Friday, January 27, 2023

IT'S DISTINCTLY A HONG KONG THING

In retrospect I got there just in time. The egg tarts were fresh out of the oven (蛋撻啱啱出爐 'daan taat ngaam ngaam chut lou'), so I had one with my tea. Shortly afterwards, two people came in and between them snagged sixty others. Two whole baking trays, still hot. When did egg tarts (蛋撻 'daan taat') become a New Year's treat? A generation ago egg tarts were almost nowhere to be found, now people fight over their favourite places!

One person was also desperate to find taro new years cake (芋頭年糕 'wu tau nin gou'), of which a tonne were sold last week, but she may have been out of luck. Behind the curve. Demand can not be predicted. Personally, I am not a great fan.
Fortunately little egg tarts are made frequently.
Flaky crust, sweet custard filling.
They're delicious.

It's a Hong Kong thing. But it's not strictly a Hong Kong thing. Even Mandarin speakers and other mainlanders are addicted. As are many others.
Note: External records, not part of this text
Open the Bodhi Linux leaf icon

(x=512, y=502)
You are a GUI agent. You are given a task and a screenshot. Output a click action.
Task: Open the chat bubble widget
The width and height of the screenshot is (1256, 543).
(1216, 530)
But their popularity began in Hong Kong.
Along with milk tea (奶茶 'naai chaa').
And little chicken pies.
雞批 ('gai pai').
For several reasons -- mostly egg tarts and little chicken pies -- that place is a constant favourite on my list of regular places to visit. Their egg tarts are stellar, and at least once a week I must surround myself with a Toishanese racket; it keeps me grounded.


THE AA BAKERY & CAFÉ
永興餅家茶餐廳 ('wing hing bing kaa cha chan teng')
1068 Stockton Street
San Francisco, CA 94108
(415) 981-0123


Pastry, a hot beverage, chit-chat, and hubbub. The staff are nice people. Followed by a pipe smoked while perambulating the neighborhood. Yesterday's briar was one I associate with a different bakery, for complex and not entirely logical reasons.
Pipes are obviously NOT a Hong Kong thing. In fact there is almost nowhere there where pipes or appropriate tobaccos may be found. The Dunhill branch now specializes mostly in designer schmatte. And while they smoke like chimneys, the locals prefer ciggies.

Mr. Eager, who spent the first dozen years of his life there (some of them interned at Stanley Fort), did indeed smoke a pipe. But he probably picked that up at school in England.


Only slightly related thereto, I have two staved teak tobacco boxes from Dunhill in Hong Kong in my bookcase, next to a set of the classics and a dictionary of Chữ Nôm.